▸ WORK TO BE COMPLETED: The expected result is the material below, reproduced exactly from its first line through the line containing "fao (195, 1321)".

▸ MATERIAL SUPPLIED:
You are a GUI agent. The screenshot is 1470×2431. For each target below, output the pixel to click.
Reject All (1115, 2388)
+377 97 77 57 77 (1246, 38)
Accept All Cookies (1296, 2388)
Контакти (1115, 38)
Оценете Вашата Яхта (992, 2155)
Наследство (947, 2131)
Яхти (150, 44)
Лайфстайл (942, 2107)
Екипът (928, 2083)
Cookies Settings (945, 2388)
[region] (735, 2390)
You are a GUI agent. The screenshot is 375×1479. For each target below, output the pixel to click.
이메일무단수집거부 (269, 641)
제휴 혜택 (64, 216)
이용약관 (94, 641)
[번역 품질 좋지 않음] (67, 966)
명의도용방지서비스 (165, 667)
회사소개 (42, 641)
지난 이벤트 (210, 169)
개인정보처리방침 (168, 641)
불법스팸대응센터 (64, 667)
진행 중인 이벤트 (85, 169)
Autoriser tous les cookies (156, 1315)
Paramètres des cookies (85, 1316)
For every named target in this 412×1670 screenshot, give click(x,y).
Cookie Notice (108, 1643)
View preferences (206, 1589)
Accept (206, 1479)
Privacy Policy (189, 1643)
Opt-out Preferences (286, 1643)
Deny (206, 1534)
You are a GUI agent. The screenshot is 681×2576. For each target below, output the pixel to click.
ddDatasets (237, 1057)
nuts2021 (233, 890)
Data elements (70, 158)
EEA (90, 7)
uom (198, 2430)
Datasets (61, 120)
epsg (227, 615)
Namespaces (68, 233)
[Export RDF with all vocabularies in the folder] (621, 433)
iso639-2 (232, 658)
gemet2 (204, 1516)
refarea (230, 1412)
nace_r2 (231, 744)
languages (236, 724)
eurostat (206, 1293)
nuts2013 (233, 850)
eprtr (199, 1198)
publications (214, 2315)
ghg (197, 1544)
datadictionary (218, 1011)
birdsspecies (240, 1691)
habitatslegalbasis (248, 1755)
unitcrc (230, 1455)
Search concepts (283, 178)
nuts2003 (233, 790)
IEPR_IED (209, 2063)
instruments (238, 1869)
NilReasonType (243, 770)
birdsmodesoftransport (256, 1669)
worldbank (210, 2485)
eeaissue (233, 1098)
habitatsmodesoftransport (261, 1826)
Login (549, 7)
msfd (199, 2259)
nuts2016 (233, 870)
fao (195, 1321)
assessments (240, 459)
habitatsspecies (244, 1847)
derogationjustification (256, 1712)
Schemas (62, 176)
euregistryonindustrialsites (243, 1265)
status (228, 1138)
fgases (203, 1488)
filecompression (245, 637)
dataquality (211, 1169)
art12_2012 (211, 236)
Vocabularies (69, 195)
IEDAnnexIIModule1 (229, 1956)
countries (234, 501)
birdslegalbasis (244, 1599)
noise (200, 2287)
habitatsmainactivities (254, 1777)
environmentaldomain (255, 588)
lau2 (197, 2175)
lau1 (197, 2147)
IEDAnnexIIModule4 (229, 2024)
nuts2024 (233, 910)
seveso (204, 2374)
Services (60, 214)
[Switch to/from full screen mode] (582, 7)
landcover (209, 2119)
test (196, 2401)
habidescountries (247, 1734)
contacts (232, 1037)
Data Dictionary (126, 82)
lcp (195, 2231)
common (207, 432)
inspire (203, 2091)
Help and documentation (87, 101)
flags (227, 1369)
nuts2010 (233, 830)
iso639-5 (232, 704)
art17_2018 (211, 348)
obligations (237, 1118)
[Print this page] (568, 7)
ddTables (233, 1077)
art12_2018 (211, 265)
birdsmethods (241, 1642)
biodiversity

▸ WRITTEN RESPONSE:
You are a GUI agent. The screenshot is 1470×2431. For each target below, output the pixel to click.
Reject All (1115, 2388)
+377 97 77 57 77 (1246, 38)
Accept All Cookies (1296, 2388)
Контакти (1115, 38)
Оценете Вашата Яхта (992, 2155)
Наследство (947, 2131)
Яхти (150, 44)
Лайфстайл (942, 2107)
Екипът (928, 2083)
Cookies Settings (945, 2388)
[region] (735, 2390)
You are a GUI agent. The screenshot is 375×1479. For each target below, output the pixel to click.
이메일무단수집거부 (269, 641)
제휴 혜택 (64, 216)
이용약관 (94, 641)
[번역 품질 좋지 않음] (67, 966)
명의도용방지서비스 (165, 667)
회사소개 (42, 641)
지난 이벤트 (210, 169)
개인정보처리방침 (168, 641)
불법스팸대응센터 (64, 667)
진행 중인 이벤트 (85, 169)
Autoriser tous les cookies (156, 1315)
Paramètres des cookies (85, 1316)
For every named target in this 412×1670 screenshot, give click(x,y).
Cookie Notice (108, 1643)
View preferences (206, 1589)
Accept (206, 1479)
Privacy Policy (189, 1643)
Opt-out Preferences (286, 1643)
Deny (206, 1534)
You are a GUI agent. The screenshot is 681×2576. For each target below, output the pixel to click.
ddDatasets (237, 1057)
nuts2021 (233, 890)
Data elements (70, 158)
EEA (90, 7)
uom (198, 2430)
Datasets (61, 120)
epsg (227, 615)
Namespaces (68, 233)
[Export RDF with all vocabularies in the folder] (621, 433)
iso639-2 (232, 658)
gemet2 (204, 1516)
refarea (230, 1412)
nace_r2 (231, 744)
languages (236, 724)
eurostat (206, 1293)
nuts2013 (233, 850)
eprtr (199, 1198)
publications (214, 2315)
ghg (197, 1544)
datadictionary (218, 1011)
birdsspecies (240, 1691)
habitatslegalbasis (248, 1755)
unitcrc (230, 1455)
Search concepts (283, 178)
nuts2003 (233, 790)
IEPR_IED (209, 2063)
instruments (238, 1869)
NilReasonType (243, 770)
birdsmodesoftransport (256, 1669)
worldbank (210, 2485)
eeaissue (233, 1098)
habitatsmodesoftransport (261, 1826)
Login (549, 7)
msfd (199, 2259)
nuts2016 (233, 870)
fao (195, 1321)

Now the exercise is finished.